At the end of 2018, "Spiegel" employee Claas Relotius was exposed as a fraud. Much of his award-winning stories are fictional. Bully Herbig addresses this scandal with the media satire "A Thousand Lines", in which Elyas M'Barek plays investigative journalist Juan Moreno.

It is reports such as "The boy who started the Syrian war" or an interview with Traute Lafrenz, the last survivor of the "White Rose", with which Claas Relotius inspires not only the "Spiegel" boardroom, but also the readers of the magazine . The journalist has received several prestigious awards such as the Peter Scholl Latour Prize and the German Reporter Prize. CNN even named him "Journalist of the Year" in 2014.

Relotius was just 33 years old when his incredible success story came to an abrupt end in December 2018. Juan Moreno, a freelance "Spiegel" colleague, revealed at the time that a significant part of Relotius' celebrated and award-winning stories were fictitious.

It was the media scandal of the decade that made waves, at least within the industry. At first it was just a feeling that Juan Moreno pursued and which soon turned out to be correct. In September of the following year, a book called "A Thousand Lines of Lies" was published in which he shed light on the scandal and which director Bully Herbig and screenwriter Hermann Florin now used as the basis for the film "A Thousand Lines". You have knitted a satire out of the material, which works excellently for the most part.

Lars Bogenius (Jonas Nay) and his colleague Juan Romero (Elyas M'Barek) are working together on an article for the magazine "Die Chronik" when the latter notices some discrepancies in Bogenius' beautifully formulated descriptions.

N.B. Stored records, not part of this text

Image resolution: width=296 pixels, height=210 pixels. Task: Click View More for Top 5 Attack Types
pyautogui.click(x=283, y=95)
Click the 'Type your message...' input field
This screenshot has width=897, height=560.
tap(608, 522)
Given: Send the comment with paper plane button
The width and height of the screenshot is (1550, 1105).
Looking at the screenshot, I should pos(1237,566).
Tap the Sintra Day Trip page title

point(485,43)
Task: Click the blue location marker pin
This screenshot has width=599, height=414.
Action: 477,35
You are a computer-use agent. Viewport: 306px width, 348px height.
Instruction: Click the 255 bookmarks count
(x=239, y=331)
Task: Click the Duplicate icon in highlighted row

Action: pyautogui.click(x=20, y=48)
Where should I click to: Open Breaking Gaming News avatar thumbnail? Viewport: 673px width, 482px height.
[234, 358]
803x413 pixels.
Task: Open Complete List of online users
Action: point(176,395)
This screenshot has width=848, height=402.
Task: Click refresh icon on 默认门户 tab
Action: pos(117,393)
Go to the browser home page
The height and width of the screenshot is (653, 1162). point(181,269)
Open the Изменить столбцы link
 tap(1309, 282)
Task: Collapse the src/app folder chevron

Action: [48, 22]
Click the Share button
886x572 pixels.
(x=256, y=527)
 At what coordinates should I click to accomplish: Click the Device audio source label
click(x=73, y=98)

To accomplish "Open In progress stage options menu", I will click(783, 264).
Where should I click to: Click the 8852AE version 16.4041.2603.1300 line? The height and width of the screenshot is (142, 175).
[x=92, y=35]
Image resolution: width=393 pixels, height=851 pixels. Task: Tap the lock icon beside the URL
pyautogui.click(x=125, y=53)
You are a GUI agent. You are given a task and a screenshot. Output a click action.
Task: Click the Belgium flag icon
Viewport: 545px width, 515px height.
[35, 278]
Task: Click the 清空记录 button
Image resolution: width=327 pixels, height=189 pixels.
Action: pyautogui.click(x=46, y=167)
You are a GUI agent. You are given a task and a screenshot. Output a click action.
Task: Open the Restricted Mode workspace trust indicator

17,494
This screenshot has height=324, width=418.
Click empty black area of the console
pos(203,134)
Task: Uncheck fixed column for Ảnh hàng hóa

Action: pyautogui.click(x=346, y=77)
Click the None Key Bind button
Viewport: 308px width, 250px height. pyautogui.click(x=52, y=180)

Can it all really have happened that way? Romero decides to investigate his suspicions on his own, because the "Chronik" board (Michael Maertens and Jörg Hartmann) sticks by their celebrated hero. For a while even then, when the evidence for Bogenius' fibs is more or less obvious.

And so Romero has to put everything on one card to put an end to the dishonest game of his clever colleague. Together with the photojournalist Milo (Michael Ostrowski), he embarks on a journey around the world to investigate the flowery claims of the alleged fraudster.

"The Chronicle" advertises with the slogan "The truth. Nothing else", but it soon becomes clear that Bogenius, at least, is not taking it too seriously. He bends facts, invents conversations and describes situations that never happened. He can lie as well as he can write. However, he is not an honorable journalist, even if he confidently asserts this to the end and the publisher and editor-in-chief keep falling for him.

Opposite the slippery swindler is Romero, who on the other hand seems almost a little shabby and chaotic and is torn between work, vocation and family. Something that takes up a bit too much space in the film, which is actually designed as a media satire, and makes it appear like a family comedy in many places. Unnecessarily, these scenes tear the viewer away from the really important events again and again.

The moments in which Romero pursues the individual stories of his colleague and the film transforms Bogenius' well-formulated lines into images are much more successful. Anyone who has read the Relotius articles will recognize a few things. For example, there is the story of Mouawiya Syasneh, mentioned at the beginning, who insulted the Syrian President Assad with graffiti at the age of 13 and was celebrated as a hero. Relotius wants to have spoken to him, but in the end only a few facts were correct.

Or the report "Jaegers Grenz", the collaboration between Relotius and Moreno that got the ball rolling. In it, a Honduran woman, accompanied by Moreno, and her five-year-old daughter march through Mexico in a long trek to flee to the United States. On the other side, the Relotius side, the American Chris Jaeger is waiting with an armed militia to prevent exactly that. In reality, Relotius never met these self-appointed border guards. And in the Herbig film adaptation, not everything happened as told, but a lot did. And those are the things that you think are unbelievable.

All in all, "A Thousand Lines" is a successful and entertaining reappraisal of a unique media scandal that shook journalism and especially the "Spiegel". The magazine was only able to restore its reputation by consistently coming to terms with the events. By the way, Sky is currently working on a documentary about the case. It should be available in spring 2023 via the "Wow" streaming service.

"A Thousand Lines" will be shown in German cinemas from September 29th.